Compiler – Do Compilers Need to Be Written for Each CPU Model?

compilercpuhigh-levelmachine-code

Do you need to take account of the different processors and their instructions when writing a compiler? Have instructions been standardised? Or what tools and techniques are available to assist with this? E.g. Ignoring machine instructions that are specific to a certain processor model.

Best Answer

No, instruction sets aren't "standardized" in a way that you could produce assembly that's fit for – or is simply mappable to – ARM, x86, PPC, MIPS, Itanium, Sparc, ... (and their variants).
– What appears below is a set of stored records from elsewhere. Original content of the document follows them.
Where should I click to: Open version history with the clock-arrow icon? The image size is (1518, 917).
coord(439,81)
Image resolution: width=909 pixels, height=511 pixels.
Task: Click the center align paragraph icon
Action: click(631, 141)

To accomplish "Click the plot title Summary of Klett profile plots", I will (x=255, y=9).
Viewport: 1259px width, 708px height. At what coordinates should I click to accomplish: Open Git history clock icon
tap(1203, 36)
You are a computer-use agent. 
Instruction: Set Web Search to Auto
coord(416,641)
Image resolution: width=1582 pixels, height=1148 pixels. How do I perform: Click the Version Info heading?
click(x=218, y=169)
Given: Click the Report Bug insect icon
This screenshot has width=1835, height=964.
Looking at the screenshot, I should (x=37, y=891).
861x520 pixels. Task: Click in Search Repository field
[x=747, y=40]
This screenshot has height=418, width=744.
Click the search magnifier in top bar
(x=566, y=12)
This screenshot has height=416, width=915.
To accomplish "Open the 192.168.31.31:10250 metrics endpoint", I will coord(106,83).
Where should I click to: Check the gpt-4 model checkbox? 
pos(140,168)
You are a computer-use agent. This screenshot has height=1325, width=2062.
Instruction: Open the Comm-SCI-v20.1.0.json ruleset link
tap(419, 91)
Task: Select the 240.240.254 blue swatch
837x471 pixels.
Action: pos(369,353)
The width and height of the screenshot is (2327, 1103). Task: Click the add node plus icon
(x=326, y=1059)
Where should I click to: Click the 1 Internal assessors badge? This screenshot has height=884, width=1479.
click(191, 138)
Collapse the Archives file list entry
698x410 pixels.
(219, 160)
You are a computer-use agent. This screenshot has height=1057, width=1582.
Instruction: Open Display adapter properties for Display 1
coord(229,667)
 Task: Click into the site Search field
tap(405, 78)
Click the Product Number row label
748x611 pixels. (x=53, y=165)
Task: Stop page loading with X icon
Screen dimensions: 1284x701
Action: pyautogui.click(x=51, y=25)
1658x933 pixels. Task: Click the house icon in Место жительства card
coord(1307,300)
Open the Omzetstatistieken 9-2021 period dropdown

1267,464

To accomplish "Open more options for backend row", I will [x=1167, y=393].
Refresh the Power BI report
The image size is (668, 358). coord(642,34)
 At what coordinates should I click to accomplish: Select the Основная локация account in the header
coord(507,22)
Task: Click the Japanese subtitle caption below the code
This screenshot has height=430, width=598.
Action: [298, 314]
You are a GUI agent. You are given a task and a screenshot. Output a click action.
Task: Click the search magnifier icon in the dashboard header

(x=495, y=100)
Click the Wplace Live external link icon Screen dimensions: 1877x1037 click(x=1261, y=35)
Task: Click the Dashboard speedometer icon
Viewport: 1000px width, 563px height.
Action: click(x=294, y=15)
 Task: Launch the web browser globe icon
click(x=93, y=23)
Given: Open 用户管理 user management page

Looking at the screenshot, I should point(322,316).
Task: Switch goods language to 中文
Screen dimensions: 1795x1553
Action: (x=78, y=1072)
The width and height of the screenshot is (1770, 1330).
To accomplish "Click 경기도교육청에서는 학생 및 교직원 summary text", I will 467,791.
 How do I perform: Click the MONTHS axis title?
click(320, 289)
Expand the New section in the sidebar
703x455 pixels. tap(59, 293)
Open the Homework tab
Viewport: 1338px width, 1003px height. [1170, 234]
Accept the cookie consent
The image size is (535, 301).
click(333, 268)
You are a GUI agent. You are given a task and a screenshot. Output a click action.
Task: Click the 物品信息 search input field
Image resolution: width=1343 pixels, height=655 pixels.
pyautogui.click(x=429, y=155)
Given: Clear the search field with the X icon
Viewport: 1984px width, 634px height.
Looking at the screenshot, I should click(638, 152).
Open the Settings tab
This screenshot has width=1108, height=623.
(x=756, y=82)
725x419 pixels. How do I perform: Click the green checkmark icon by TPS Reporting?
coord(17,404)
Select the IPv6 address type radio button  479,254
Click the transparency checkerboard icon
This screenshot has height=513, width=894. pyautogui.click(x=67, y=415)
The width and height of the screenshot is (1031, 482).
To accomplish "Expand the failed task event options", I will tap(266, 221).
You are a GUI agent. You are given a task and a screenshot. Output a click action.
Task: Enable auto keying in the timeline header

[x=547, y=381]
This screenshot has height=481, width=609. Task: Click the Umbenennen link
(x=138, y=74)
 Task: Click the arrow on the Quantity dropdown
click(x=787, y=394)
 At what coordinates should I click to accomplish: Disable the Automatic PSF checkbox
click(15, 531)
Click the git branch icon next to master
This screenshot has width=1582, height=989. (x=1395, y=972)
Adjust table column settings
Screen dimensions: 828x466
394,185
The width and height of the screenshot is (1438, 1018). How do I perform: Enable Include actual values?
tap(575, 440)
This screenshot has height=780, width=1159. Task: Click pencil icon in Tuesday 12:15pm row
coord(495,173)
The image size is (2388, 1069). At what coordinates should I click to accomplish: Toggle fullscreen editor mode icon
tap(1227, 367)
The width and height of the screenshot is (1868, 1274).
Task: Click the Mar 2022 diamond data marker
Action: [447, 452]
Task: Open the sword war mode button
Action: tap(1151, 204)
Native code compilers are pretty complex beasts. Not all the work they do is processor-specific. All the lexing/parsing is language-dependent but not chip-related. Some optimization passes are also hardware-independent, but possibly not all – e.g. the right code size v.s. raw speed tradeoffs might depend on the target.

At some point, if you're producing native code, you'll need to know the details of the chip you're targeting. You need to be aware of their "quirks" (memory coherency properties for instance) and complete instruction sets to produce an instruction stream that is both correct and reasonably efficient.

Even if you restrict yourself to one instruction set (say x86_64), different brands of chips have different extensions that need to be considered. Different models of the same brand also have instruction set differences (new features added, sometimes old features removed). Sticking with the "lowest common denominator" could work, but you'll be missing out on a lot of stuff.

Does that mean the you do a complete rewrite of the compiler for every new instruction set or extension that hits the market? Of course not. Those are incremental changes, sometimes only to "machine description files" or whatever the compiler uses to model the target instruction set.
But introducing a new ISA altogether is not a trivial task and requires detailed knowledge of the target.

If you're setting out to build a compiler yourself, do have a look at LLVM. Chances are you use it for the "emitting native code" part at least, whatever language it is you're trying to compile.

The LLVM Project is a collection of modular and reusable compiler and toolchain technologies.